Python结束函数后另一个函数返回结果

时间:2017-11-16 00:36:37

标签: python

我可能正在接近这一切,但这仍然是我所处的地方。我有非常大的日志文件,我试图搜索,在某些情况下高达30GB。我正在编写一个脚本来提取信息,并且一直在玩多进程以加快速度。现在我正在测试同时运行两个函数从顶部和底部搜索以获得结果,这似乎有效。我想知道是否有可能将一个功能从另一个功能中停止。例如,如果top函数找到结果,它们都会停止。这样我就可以根据需要进行构建。

from file_read_backwards import FileReadBackwards
from multiprocessing import Process
import sys

z = "log.log"

#!/usr/bin/env python
rocket = 0

def top():
    target = "test"
    with open(z) as src:
        found= None
        for line in src:
            if len(line) == 0: break #happens at end of file, then stop loop
            if target in line:
                found= line
                break
    print(found)

def bottom():
    target = "text"
    with FileReadBackwards(z) as src:
        found= None
        for line in src:
            if len(line) == 0: break #happens at end of file, then stop loop
            if target in line:
                found= line
                break
    print(found)


if __name__=='__main__':
     p1 = Process(target = top)
     p1.start()
     p2 = Process(target = bottom)
     p2.start()

3 个答案:

答案 0 :(得分:2)

以下是我在评论中提到的方法的概念验证:

import os
import random
import sys
from multiprocessing import Process, Value


def search(proc_no, file_name, seek_to, max_size, find, flag):
    stop_at = seek_to + max_size

    with open(file_name) as f:
        if seek_to:
            f.seek(seek_to - 1)
            prev_char = f.read(1)
            if prev_char != '\n':
                # Landed in the middle of a line.
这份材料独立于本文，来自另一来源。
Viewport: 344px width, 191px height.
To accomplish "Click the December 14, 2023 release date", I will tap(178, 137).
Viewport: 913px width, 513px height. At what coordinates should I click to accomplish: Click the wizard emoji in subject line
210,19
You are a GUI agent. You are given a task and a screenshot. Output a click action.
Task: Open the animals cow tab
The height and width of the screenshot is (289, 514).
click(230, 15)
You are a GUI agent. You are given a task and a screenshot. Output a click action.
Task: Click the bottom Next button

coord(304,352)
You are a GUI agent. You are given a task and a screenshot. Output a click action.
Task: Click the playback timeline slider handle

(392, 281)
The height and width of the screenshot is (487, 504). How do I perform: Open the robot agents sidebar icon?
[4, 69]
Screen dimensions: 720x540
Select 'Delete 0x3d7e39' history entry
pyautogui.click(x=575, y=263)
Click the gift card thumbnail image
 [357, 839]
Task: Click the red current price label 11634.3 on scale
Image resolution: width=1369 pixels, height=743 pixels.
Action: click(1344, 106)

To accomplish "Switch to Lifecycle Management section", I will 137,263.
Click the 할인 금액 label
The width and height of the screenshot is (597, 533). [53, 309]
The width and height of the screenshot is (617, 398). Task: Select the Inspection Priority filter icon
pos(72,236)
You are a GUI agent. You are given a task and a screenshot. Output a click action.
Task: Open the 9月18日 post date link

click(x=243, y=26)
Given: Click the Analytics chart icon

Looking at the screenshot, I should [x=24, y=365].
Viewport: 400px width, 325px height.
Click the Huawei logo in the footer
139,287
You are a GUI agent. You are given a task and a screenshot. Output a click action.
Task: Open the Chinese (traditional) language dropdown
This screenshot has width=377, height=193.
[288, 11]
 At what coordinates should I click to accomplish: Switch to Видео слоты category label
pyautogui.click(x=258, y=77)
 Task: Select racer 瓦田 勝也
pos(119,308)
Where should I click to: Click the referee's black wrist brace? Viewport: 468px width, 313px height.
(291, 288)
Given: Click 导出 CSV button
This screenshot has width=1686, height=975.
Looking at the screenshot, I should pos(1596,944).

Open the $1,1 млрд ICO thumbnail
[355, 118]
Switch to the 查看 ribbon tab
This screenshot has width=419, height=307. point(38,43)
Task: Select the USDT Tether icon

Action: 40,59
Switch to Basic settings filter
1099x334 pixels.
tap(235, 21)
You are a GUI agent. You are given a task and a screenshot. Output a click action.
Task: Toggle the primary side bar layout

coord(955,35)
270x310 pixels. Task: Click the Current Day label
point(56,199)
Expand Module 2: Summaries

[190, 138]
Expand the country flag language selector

Skip back one (or
                # maybe more) lines so this line isn't excluded. Start
                # by seeking back 256 bytes, then 512 if necessary, etc.
                exponent = 8
                pos = seek_to
                while pos >= seek_to:
                    pos = f.seek(max(0, pos - (2 ** exponent)))
                    f.readline()
                    pos = f.tell()
                    exponent += 1

        while True:
            if flag.value:
                break
            line = f.readline()
            if not line:
                break  # EOF
            data = line.strip()
            if data == find:
                flag.value = proc_no
                print(data)
                break
            if f.tell() > stop_at:
                break


if __name__ == '__main__':
    # list.txt contains lines with the numbers 1 to 1000001
    file_name = 'list.txt'
    info = os.stat(file_name)
    file_size = info.st_size

    if len(sys.argv) == 1:
        # Pick a random value from list.txt
        num_lines = 1000001
        choices = list(range(1, num_lines + 1))
        choices.append('XXX')
        find = str(random.choice(choices))
    else:
        find = sys.argv[1]

    num_procs = 4
    chunk_size, remainder = divmod(file_size, num_procs)
    max_size = chunk_size + remainder
    flag = Value('i', 0)
    procs = []

    print(f'Using {num_procs} processes to look for {find} in {file_name}')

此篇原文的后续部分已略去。